She fished in her pocket for change, and found only a nickel. She bent forward to squint through the window of the vending machine at the paper, but the plastic had yellowed and been scratched enough that she couldn’t make out the date.
“Here.” Reverend Smith held out a quarter. “It’s the least I can do.”
“Oh,” Kendra said, surprised, “thank you very much.”
The good reverend peered at with such suspicion that Kendra felt compelled to offer some story about why she seemed so out of it, but she knew that would only cause complications. Instead, she smiled in a way that she hoped would seem mysterious--Asian mystique and all that.
It seemed to work. The reverend blinked and straightened. “Yes, well, if you’re sure you’re fine--”

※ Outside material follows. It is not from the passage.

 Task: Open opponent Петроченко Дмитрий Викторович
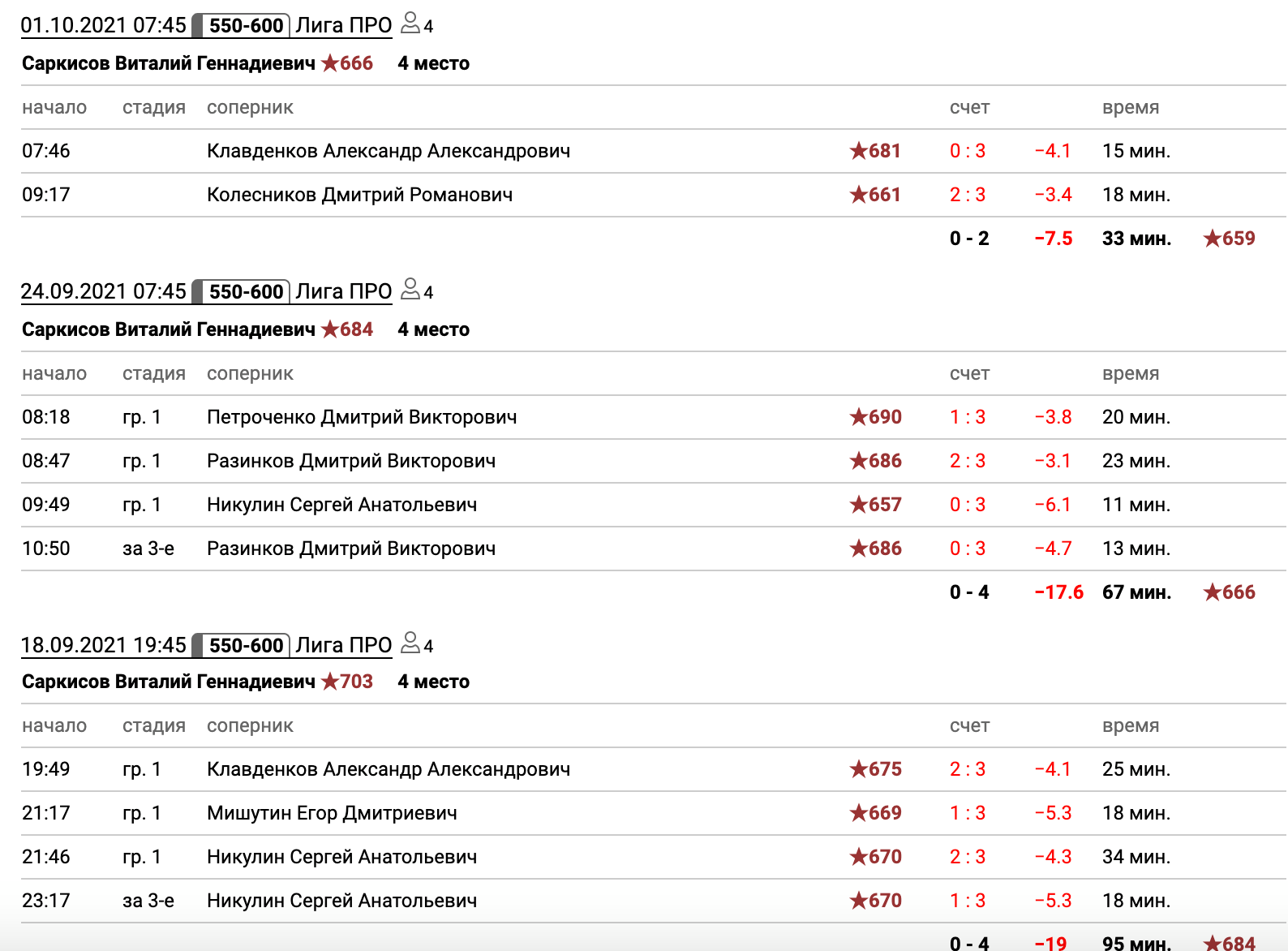(362, 417)
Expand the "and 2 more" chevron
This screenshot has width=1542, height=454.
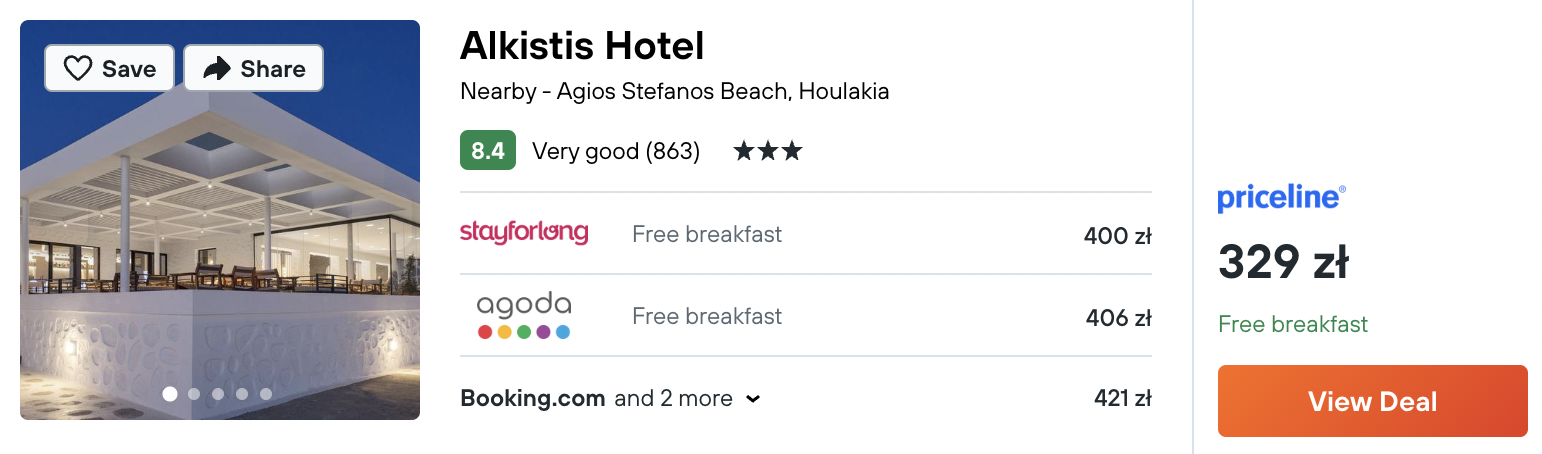pos(753,399)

“Yes, Reverend. Thanks again.” She put the quarter in the slot, and bent over the machine again, intending just to open the door enough to check the date, but the good reverend had turned to watch, so she took a paper from the machine, smiled, and waved at him before she walked in the opposite direction. God, what a waste of time and ink. She didn’t even want the paper. She saw from the top of the paper that she’d arrived on the right day, Friday, October 10th. She looked over her shoulder to be sure Reverend Smith was out of sight, then dropped the newspaper into the trash can in front of the bank.
She ducked inside to check the time on the clock high on the wall behind the tellers. It was not as early as she’d feared, only a few minutes before five. She had four hours to find the Little Bitch, and try again to divert disaster. Fortunately, she knew just where to start her search. The trick was to get there without being recognized.

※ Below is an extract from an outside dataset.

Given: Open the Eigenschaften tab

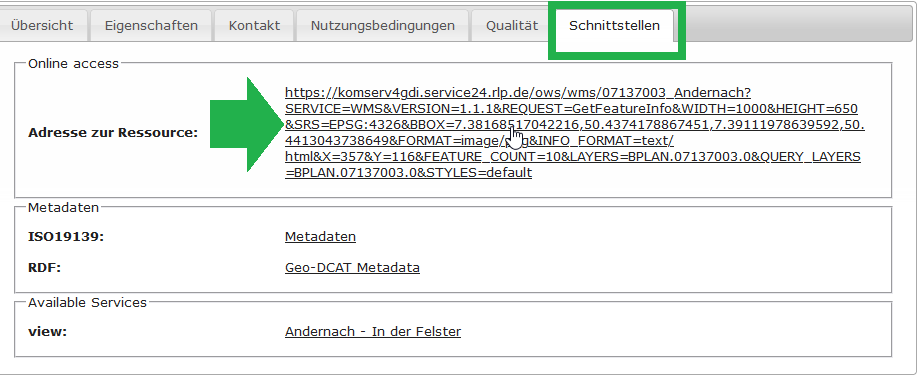Looking at the screenshot, I should [151, 26].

An hour later, Kendra had managed to cross town on foot while evading every teenager that she saw. Fortunately, they seemed either self-absorbed or obsessed with each other, and she wasn’t forced far out of her way. Twits. She sat on a wooden bench in the little park around the corner from her parents’ house.

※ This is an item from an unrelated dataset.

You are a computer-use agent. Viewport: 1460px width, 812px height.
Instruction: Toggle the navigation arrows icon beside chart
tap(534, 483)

Her old neighborhood was quiet during the dinner hour. Kendra watched a few late tradesmen drive their vans or pick-ups into neatly trimmed driveways, and let her mind be as blank as the perfect patches of green lawn around her. She had to get rid of her impatience or the Little Bitch would blow her off immediately. She had talked to LB three times in recent weeks, but those conversations had failed to change anything. The stupid kid kept drinking herself sick at the party that night.
Kendra noticed her irritation building, and released it. She blanked her mind again, then calmly reviewed the facts, searching for ways to improve. She’d arrived too late during her most recent attempt to talk with LB, and to be honest, the earlier conversations had really been lectures. She had hated lectures when she was younger. She still hated them.
Kendra checked to be sure that she attracted no attention. She had never arrived this early on October 10th. Maybe she’d actually succeed this time. Her pulse picked up, but where was the Little--all right, better not to insult her. The girl probably sensed that too, she wasn’t stupid after all. Kendra looked at the darkening sky. If not “LB” then perhaps just “L” or even better, “Elle”. Yeah, she liked that. It sounded optimistically sophisticated. Where was Elle, then?
“Crap!” Kendra shot to her feet. Elle had been with her crazy best friend Deb that night, and Deb lived in the opposite direction. From her current position, Kendra wouldn’t see Elle head for Deb’s house, and, she realized in a flash, if she didn’t reach the girl before the two friends were together, then she’d have wasted the whole trip.
Kendra did feel weak and shaky then. Her stomach cramped with hunger. She ignored it, and hurried around the corner, past her old house, and on to Deb’s place. She stopped there, studying the house. How would she know if Elle was already inside? Kendra certainly couldn’t risk being caught peeping in windows. She stomped her foot in frustration. Any minute someone might spot her and call the police, or worse, her parents. She turned, and walked a couple of blocks until she was halfway back to her parents’ house.
Her luck turned at last. She saw Elle swagger up the street toward her, tiny tits, boney elbows, and disproportionately large, curved hips. Kendra frowned. She didn’t remember that part.
“What are you looking at?” Elle sneered as she drew level with Kendra. The Little Bitch didn’t even pause for an answer.
“You,” Kendra said. Forgetting her determination not to lecture, the word whipped out of her mouth, and she felt some satisfaction as she saw LB’s head snap with the virtual impact.
The girl stopped and faced her. “What are you, some kind of lezzy?”
Kendra groaned. “Will you stop with the bullshit? I know you’re scared, so just be scared.”
“Yeah, right.” LB turned toward Deb’s house again.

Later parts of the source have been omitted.